# emerge ttmfkdir的错误信息提示。。

## qing

```
In file included from ttf.h:6,

                 from ttmkfdir.cpp:8:

/usr/include/freetype2/freetype/freetype.h:20:2: #error "`ft2build.h' hasn't been included yet!"

/usr/include/freetype2/freetype/freetype.h:21:2: #error "Please always use macros to include FreeType header files."

/usr/include/freetype2/freetype/freetype.h:22:2: #error "Example:"

/usr/include/freetype2/freetype/freetype.h:23:2: #error "  #include <ft2build.h>"

/usr/include/freetype2/freetype/freetype.h:24:2: #error "  #include FT_FREETYPE_H"

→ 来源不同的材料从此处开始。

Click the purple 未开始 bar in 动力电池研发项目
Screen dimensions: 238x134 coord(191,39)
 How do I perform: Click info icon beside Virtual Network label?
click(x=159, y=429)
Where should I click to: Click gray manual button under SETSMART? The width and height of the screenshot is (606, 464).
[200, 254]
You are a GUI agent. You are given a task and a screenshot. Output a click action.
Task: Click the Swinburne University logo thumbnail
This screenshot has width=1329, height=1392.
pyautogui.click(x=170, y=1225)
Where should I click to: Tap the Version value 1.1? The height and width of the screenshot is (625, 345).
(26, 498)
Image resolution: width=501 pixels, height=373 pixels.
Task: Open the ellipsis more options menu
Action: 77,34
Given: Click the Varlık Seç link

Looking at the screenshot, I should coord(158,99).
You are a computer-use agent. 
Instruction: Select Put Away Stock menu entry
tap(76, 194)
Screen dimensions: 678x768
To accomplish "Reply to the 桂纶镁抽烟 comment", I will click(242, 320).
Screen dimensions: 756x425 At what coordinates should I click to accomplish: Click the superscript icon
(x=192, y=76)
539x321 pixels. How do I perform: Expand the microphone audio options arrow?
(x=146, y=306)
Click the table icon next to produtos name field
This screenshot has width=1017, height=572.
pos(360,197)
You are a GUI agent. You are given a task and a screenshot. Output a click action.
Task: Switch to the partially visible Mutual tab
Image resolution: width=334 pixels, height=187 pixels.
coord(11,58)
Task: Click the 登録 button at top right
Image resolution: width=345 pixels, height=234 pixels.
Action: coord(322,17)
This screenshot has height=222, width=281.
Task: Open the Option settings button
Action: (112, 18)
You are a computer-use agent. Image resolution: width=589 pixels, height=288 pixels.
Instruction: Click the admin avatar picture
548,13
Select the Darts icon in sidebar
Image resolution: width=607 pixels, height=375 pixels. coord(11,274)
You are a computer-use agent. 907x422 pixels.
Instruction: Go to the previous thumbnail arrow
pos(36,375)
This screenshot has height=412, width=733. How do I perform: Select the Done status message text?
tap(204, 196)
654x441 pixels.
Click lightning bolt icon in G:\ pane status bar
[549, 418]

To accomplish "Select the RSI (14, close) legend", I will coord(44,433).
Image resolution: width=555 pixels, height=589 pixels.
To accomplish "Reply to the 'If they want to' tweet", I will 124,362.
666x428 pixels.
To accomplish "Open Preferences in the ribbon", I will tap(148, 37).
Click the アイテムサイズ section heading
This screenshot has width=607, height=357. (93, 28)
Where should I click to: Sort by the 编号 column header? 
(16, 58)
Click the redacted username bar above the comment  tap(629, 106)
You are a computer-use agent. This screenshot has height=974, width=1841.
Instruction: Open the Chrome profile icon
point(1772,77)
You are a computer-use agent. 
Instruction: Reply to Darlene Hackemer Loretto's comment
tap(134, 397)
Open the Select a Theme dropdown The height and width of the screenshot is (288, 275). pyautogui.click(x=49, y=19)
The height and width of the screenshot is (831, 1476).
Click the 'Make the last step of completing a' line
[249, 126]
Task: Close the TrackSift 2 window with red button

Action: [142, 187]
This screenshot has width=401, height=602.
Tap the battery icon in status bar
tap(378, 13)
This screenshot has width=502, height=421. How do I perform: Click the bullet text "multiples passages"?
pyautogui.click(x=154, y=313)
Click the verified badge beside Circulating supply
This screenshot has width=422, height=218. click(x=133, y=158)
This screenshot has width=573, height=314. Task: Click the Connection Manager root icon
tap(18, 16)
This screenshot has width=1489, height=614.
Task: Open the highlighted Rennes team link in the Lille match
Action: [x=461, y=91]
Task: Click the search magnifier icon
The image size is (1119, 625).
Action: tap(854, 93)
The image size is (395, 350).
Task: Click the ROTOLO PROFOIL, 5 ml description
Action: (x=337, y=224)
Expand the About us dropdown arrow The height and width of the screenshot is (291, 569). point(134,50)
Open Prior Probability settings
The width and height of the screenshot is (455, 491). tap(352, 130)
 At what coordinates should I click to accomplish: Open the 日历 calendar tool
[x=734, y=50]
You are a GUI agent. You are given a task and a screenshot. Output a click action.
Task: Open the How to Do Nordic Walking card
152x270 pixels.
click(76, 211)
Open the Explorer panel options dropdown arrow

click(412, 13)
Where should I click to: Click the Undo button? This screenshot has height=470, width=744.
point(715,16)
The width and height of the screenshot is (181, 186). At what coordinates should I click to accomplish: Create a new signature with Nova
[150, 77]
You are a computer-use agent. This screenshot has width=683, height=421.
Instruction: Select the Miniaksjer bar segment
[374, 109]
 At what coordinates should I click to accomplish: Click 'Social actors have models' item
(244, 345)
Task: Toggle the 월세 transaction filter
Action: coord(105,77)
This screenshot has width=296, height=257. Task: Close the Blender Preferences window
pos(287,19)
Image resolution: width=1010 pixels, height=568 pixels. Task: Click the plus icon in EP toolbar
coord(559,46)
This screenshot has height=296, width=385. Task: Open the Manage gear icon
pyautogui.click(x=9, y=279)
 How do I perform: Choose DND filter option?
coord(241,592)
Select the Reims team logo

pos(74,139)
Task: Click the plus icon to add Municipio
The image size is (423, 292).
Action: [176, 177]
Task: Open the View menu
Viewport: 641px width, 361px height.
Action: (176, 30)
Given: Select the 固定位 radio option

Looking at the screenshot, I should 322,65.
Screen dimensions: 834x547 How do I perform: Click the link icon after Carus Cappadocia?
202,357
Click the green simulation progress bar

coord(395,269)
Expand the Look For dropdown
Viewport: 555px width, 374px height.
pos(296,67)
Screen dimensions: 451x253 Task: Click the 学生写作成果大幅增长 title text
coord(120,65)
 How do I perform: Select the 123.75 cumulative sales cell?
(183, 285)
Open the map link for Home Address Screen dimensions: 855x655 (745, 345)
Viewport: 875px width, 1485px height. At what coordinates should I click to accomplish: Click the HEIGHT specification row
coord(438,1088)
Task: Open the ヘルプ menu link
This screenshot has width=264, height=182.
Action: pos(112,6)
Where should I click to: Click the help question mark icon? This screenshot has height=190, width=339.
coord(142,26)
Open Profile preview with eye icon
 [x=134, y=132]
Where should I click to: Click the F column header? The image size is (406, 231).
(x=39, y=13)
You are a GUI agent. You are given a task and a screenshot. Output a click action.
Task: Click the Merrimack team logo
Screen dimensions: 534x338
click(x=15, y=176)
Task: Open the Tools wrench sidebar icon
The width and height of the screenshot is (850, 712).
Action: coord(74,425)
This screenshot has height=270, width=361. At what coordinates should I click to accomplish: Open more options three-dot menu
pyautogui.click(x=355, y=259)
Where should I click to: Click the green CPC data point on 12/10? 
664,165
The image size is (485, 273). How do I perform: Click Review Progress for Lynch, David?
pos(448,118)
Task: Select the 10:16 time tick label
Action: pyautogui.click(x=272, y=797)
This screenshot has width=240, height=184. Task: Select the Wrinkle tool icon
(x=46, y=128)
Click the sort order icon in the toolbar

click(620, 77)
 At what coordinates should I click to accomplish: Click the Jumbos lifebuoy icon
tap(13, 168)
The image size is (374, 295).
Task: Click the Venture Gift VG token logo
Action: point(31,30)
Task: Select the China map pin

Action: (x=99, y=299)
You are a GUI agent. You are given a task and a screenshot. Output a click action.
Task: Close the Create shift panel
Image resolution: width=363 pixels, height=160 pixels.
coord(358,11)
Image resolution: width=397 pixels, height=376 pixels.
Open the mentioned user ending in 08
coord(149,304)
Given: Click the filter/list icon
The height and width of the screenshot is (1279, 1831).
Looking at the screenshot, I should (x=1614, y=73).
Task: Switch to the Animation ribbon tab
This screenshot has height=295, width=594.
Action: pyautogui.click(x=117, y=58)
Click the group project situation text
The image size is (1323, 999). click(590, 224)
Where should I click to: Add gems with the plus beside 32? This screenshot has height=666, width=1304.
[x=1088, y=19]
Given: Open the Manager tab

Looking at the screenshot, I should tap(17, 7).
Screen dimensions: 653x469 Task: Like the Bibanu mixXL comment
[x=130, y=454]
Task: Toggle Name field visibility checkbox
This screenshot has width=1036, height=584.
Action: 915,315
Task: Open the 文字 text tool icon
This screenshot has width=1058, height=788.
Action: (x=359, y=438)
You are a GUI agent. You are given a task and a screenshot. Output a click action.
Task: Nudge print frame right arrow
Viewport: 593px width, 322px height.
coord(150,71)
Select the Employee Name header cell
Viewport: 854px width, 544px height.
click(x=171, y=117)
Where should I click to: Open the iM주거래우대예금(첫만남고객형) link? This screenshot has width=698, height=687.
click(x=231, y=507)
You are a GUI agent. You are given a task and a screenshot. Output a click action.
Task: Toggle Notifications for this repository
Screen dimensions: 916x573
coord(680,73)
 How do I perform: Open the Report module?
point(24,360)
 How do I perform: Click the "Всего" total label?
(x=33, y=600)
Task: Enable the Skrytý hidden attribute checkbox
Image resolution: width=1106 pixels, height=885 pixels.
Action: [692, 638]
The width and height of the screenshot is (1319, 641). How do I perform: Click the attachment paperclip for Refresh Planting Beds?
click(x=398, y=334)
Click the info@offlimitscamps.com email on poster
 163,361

commandline.cpp:3:1: warning: "_GNU_SOURCE" redefined

<command line>:5:1: warning: this is the location of the previous definition

 g++ -Wall -pedantic -I/usr/include/freetype2 -march=athlon-xp -pipe -c directory.cpp -o directory.o >/dev/null 2>&1

In file included from ttmkfdir.cpp:8:

ttf.h:11:31: freetype/ftmodule.h: No such file or directory

distcc[8832] ERROR: compile on 192.168.0.212/3 failed 
```

谁有建议。。

----------

## Elvin

我前天刚编译过（~mips），也出错了，但是和你的不一样。最后在https://bugs.gentoo.org找到解决方法了。

你也可以试试。https://bugs.gentoo.org/show_bug.cgi?id=44119

----------